Explaining eXplainable AI
46 Pages Posted: 8 Nov 2024 Last revised: 6 May 2025
Date Written: May 06, 2025
Abstract
“Black box” AI systems are proliferating in high-stakes legal contexts—from creditors making lending decisions, to parole boards and judges assessing carceral risks, to agencies determining eligibility for critical programs like Medicaid. Problems with relying on opaque machine learning systems for these decisions—including inaccuracy, bias, and misalignment—are well understood by policymakers, legal scholars, and technical experts. To counter the risks of black-box decision-making, policymakers and regulators have increasingly turned to a familiar safeguard: the right to an explanation. Finding a path to “eXplainable AI” (XAI) that balances legal requirements with technical realities, however, remain stubbornly elusive.
This Article offers a solution to this dilemma by connecting law, computer science, and behavioral science to give pragmatic substance to the right to algorithmic explanations. This Article provides a novel framework that maps technical XAI tools onto legal requirements for explanations. The Article then introduces the “explainy” software package, which was created by the authors as a tool to empirically assess the suitability of these methods for fulfilling legal goals.

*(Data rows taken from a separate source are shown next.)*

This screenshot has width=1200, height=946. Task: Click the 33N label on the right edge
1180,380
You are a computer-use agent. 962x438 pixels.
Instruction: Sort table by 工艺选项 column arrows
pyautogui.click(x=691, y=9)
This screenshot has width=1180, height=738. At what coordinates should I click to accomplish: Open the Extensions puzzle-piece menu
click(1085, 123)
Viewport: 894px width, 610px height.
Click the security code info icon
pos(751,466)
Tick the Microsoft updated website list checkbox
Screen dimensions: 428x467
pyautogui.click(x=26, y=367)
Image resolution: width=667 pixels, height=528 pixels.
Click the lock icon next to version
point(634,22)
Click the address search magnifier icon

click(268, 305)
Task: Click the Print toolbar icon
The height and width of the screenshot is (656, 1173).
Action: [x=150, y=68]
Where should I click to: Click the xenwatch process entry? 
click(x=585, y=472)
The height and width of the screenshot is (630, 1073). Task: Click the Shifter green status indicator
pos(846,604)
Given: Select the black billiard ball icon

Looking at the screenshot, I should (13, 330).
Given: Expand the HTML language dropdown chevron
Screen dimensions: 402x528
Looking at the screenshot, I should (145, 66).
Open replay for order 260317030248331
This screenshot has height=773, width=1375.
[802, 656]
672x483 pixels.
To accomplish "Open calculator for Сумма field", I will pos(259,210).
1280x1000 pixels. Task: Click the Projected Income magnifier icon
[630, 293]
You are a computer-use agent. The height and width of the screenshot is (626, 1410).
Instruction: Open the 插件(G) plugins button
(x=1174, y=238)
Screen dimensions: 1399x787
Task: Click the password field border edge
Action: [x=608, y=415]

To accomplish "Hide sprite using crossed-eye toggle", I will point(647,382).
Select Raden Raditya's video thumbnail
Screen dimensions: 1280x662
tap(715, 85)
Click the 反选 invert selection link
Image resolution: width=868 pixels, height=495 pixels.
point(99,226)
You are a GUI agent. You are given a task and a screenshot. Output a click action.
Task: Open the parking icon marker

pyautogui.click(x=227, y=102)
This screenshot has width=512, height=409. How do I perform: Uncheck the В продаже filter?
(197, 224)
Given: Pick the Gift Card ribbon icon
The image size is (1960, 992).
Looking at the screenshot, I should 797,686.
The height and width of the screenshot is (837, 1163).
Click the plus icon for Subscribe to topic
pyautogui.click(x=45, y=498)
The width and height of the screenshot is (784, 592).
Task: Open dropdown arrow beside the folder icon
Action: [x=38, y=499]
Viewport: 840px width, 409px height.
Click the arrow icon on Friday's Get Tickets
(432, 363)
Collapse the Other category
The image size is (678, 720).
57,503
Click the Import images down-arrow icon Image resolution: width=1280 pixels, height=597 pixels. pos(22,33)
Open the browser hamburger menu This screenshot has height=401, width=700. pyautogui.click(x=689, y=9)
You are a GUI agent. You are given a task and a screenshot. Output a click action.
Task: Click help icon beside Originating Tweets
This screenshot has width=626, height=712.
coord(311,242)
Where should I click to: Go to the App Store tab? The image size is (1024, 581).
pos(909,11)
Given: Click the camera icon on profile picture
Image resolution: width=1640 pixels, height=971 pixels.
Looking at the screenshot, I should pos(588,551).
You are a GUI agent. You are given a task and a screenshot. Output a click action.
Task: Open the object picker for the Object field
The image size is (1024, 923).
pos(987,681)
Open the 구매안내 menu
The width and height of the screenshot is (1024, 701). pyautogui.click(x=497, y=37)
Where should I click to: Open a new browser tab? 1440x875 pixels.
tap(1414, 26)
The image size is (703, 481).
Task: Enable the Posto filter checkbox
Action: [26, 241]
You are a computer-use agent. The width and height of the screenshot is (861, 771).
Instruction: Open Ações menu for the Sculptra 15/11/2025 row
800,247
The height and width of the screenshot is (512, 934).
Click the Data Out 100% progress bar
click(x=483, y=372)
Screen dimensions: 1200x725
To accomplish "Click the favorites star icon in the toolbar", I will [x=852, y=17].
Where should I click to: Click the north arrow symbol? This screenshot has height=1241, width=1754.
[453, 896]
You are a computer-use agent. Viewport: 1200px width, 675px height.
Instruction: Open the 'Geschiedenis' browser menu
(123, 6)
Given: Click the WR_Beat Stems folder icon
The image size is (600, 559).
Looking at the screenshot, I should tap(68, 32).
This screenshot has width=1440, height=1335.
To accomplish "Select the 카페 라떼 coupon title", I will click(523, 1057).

The central insight driving this framework is that people should be at the center the algorithmic decision-making discourse. The choice of algorithmic explanation should be guided by how the intended audience will understand it, rather than exclusively focused on the needs of developers or superficial compliance with the law. Questions about the level of detail, complexity, and format of algorithmic explanations have vexed policymakers and developers alike. By crafting explanations that are legally relevant, technically feasible, and behaviorally sound, we can finally achieve “Legal XAI.”